====== SOURCE DATA ======

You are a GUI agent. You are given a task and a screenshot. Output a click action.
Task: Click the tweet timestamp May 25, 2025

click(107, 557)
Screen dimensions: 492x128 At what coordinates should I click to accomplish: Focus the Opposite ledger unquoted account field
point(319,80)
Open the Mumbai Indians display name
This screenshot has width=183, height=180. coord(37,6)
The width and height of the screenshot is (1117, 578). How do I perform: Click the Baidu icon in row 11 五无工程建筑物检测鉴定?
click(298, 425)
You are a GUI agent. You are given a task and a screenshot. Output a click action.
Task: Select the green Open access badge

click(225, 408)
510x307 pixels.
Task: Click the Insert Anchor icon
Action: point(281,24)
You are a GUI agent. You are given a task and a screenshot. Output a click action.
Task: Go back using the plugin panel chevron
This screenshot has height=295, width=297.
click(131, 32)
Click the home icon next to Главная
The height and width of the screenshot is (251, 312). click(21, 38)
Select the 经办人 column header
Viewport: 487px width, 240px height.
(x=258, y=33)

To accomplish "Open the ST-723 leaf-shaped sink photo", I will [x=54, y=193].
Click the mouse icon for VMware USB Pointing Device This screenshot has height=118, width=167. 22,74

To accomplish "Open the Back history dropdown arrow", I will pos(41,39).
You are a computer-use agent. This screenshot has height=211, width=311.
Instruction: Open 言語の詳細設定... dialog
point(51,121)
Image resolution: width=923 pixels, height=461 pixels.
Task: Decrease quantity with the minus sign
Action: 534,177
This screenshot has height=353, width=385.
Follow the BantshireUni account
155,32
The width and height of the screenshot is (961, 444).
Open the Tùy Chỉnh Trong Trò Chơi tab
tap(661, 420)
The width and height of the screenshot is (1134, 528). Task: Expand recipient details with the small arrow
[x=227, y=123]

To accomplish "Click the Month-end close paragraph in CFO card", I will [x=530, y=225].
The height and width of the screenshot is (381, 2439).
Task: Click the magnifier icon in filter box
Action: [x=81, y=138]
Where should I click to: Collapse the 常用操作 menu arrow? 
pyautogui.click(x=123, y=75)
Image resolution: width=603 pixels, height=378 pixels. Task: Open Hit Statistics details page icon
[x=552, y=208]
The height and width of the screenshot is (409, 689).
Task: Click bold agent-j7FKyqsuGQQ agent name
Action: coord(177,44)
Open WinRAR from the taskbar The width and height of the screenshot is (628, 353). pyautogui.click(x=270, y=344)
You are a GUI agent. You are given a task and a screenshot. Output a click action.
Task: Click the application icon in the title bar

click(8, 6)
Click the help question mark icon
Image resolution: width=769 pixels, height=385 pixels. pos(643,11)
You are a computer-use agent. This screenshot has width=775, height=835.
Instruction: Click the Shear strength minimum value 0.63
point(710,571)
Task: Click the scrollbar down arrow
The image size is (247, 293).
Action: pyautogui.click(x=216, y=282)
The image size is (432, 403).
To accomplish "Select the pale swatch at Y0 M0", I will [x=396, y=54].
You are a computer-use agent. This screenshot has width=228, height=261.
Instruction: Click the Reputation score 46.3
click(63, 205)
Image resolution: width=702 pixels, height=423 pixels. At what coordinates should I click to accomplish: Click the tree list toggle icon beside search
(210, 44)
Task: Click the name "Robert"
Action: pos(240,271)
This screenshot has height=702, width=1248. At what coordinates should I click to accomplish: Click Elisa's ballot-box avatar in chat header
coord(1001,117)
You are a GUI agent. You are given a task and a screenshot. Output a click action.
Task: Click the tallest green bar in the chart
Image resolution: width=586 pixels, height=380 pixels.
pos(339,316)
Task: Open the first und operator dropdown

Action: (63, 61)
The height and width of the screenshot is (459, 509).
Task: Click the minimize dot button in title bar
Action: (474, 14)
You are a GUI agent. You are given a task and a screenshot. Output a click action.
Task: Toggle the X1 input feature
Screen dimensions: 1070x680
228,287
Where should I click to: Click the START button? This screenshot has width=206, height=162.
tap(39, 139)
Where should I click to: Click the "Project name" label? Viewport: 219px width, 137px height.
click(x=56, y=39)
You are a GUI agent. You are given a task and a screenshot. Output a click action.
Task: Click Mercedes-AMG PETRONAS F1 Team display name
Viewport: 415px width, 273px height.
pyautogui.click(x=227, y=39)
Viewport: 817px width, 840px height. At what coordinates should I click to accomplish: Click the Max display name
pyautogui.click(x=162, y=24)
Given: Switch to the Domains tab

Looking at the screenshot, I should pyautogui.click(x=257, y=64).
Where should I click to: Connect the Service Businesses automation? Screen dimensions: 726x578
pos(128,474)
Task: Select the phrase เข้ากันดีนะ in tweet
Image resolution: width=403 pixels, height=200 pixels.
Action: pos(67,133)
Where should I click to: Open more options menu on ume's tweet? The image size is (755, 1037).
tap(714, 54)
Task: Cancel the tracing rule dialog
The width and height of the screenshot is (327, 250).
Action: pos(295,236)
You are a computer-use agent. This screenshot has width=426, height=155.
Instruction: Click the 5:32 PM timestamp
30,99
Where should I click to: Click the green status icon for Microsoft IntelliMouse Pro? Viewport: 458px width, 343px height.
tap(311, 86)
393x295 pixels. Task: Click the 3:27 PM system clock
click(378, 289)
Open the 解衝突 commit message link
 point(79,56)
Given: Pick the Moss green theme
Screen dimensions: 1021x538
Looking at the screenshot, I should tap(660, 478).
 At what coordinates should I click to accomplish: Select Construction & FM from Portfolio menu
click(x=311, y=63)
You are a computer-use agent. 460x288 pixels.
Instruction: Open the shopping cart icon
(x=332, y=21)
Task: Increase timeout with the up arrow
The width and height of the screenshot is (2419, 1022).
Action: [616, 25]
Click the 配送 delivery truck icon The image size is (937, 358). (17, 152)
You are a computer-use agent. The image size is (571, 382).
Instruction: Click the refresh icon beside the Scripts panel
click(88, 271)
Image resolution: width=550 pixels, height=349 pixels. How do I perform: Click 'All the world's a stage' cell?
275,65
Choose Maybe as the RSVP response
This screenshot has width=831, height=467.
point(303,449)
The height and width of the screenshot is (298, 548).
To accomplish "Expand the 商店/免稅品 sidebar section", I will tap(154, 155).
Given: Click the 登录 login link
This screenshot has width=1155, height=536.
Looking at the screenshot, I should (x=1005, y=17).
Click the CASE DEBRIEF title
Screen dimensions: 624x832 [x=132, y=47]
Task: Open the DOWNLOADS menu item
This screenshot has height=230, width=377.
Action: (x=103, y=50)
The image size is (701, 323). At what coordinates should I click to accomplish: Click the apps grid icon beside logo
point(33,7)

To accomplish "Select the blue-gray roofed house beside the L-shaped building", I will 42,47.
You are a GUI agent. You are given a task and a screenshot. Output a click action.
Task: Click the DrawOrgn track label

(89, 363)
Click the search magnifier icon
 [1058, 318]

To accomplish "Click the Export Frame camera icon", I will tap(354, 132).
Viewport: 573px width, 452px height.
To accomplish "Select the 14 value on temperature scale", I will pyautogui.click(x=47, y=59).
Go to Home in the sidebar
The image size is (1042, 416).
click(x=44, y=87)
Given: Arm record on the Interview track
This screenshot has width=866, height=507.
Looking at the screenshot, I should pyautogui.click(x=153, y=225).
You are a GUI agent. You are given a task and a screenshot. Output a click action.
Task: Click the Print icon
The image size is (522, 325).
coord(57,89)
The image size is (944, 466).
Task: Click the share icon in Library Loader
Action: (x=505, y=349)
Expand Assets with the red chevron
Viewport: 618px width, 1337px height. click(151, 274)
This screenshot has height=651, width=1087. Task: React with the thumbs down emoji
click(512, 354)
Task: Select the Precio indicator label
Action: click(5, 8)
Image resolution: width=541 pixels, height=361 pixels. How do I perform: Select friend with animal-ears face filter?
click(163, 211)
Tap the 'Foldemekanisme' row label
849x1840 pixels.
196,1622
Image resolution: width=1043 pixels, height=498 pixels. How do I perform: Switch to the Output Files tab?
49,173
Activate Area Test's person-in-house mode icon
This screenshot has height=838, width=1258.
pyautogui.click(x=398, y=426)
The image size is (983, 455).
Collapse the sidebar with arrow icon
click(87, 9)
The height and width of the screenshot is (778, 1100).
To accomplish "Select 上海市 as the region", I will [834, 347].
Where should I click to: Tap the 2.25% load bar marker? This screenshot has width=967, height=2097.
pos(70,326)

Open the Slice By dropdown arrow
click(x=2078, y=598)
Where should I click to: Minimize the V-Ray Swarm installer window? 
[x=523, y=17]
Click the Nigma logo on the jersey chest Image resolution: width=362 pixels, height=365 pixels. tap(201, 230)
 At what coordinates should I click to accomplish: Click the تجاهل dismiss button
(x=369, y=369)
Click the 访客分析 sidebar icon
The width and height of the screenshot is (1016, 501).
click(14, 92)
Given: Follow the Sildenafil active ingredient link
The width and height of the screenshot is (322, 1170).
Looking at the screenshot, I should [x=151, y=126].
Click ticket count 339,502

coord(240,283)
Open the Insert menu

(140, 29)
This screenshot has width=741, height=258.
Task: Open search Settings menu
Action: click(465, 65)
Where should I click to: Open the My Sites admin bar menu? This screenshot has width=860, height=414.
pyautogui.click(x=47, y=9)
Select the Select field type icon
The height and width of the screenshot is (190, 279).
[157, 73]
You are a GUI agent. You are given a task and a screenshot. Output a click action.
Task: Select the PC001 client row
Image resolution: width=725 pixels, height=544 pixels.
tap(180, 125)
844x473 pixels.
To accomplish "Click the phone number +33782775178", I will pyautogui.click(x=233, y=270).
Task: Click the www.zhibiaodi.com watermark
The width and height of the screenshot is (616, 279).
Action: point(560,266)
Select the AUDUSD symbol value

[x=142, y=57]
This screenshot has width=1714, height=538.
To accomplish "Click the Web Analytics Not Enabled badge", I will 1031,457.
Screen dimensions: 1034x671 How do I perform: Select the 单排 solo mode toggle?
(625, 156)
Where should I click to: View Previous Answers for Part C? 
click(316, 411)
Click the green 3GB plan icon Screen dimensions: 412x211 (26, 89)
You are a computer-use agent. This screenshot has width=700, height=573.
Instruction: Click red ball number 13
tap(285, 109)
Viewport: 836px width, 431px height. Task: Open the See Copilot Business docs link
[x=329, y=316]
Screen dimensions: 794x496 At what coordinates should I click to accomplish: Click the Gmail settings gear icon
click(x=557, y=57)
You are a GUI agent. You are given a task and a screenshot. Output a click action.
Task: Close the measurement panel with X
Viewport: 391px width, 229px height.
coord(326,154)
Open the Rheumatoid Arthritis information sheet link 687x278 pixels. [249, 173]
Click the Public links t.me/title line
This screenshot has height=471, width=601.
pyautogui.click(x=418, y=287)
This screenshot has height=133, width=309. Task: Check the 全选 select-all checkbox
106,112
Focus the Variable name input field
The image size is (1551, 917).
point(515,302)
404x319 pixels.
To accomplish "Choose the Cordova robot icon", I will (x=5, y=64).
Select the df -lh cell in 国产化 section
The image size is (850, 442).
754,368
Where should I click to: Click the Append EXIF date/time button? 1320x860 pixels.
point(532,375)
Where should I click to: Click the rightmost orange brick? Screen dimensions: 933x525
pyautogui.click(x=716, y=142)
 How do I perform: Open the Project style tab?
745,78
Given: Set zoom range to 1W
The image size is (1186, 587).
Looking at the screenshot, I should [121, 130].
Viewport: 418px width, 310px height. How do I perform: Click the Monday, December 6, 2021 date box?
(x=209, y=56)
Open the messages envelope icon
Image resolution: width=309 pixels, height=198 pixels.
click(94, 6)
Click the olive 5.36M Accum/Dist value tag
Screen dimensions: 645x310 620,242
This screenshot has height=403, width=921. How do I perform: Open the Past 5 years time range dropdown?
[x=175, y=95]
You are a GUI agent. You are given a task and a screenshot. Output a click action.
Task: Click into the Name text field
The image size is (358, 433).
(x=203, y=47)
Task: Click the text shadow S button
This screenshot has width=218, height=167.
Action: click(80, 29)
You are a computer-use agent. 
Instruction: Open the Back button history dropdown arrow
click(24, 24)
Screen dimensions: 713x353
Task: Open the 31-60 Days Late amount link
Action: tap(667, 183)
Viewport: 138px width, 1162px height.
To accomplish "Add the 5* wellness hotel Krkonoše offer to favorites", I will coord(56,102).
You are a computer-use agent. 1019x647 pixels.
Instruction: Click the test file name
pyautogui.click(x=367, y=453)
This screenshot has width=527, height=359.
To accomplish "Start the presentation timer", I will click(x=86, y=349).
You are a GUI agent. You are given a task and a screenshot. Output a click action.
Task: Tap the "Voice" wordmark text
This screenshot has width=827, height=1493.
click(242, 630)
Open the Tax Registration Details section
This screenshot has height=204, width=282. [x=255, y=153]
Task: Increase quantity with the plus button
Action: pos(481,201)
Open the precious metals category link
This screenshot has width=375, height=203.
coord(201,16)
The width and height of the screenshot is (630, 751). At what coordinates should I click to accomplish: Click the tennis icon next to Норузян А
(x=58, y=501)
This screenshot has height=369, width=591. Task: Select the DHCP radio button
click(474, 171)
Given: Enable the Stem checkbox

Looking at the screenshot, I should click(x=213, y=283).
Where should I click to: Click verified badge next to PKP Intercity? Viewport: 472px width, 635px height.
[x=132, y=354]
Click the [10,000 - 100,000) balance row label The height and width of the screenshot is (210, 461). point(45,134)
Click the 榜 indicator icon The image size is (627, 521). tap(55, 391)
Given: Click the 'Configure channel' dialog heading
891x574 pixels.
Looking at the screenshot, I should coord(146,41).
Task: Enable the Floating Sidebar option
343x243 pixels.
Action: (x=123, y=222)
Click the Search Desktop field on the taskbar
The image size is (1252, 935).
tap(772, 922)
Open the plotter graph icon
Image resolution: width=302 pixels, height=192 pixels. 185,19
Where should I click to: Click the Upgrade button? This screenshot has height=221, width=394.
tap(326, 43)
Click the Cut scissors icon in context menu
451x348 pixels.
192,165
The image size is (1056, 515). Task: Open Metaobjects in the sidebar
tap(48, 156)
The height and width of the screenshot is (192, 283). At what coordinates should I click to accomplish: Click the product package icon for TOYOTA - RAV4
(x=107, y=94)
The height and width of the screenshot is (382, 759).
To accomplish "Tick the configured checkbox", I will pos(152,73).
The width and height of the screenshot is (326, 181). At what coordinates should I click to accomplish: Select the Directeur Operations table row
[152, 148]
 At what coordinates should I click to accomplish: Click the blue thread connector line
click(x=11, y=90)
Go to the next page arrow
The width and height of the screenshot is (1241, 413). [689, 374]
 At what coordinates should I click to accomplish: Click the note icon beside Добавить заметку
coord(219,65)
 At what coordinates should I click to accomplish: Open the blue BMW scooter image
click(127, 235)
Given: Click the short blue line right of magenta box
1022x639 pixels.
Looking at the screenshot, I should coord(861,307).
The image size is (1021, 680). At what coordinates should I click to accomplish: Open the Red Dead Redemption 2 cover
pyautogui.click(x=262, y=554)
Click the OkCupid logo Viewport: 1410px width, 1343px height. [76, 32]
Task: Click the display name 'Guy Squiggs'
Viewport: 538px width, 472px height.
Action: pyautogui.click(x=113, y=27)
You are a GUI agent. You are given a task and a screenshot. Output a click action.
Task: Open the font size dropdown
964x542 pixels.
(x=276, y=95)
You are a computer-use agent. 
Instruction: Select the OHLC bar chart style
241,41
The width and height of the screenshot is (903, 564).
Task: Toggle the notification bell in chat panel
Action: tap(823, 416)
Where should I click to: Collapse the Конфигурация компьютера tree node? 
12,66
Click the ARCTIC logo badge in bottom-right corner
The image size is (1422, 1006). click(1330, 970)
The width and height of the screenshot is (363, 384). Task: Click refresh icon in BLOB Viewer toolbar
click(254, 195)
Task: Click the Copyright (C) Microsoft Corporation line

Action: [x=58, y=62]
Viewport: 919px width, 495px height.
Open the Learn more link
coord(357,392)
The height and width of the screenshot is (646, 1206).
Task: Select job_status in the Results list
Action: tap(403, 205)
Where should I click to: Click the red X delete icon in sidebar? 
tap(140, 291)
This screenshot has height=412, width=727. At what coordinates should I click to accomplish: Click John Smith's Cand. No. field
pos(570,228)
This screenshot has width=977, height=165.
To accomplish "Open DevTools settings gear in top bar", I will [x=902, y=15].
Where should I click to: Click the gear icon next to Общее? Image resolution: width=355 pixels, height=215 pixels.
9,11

======

◆ **DIRECTIONS FOR THIS TASK**: The answer is a number only: how many lines of the data above include "house"?

◆ **RESPONSE TO THE TASK**: 2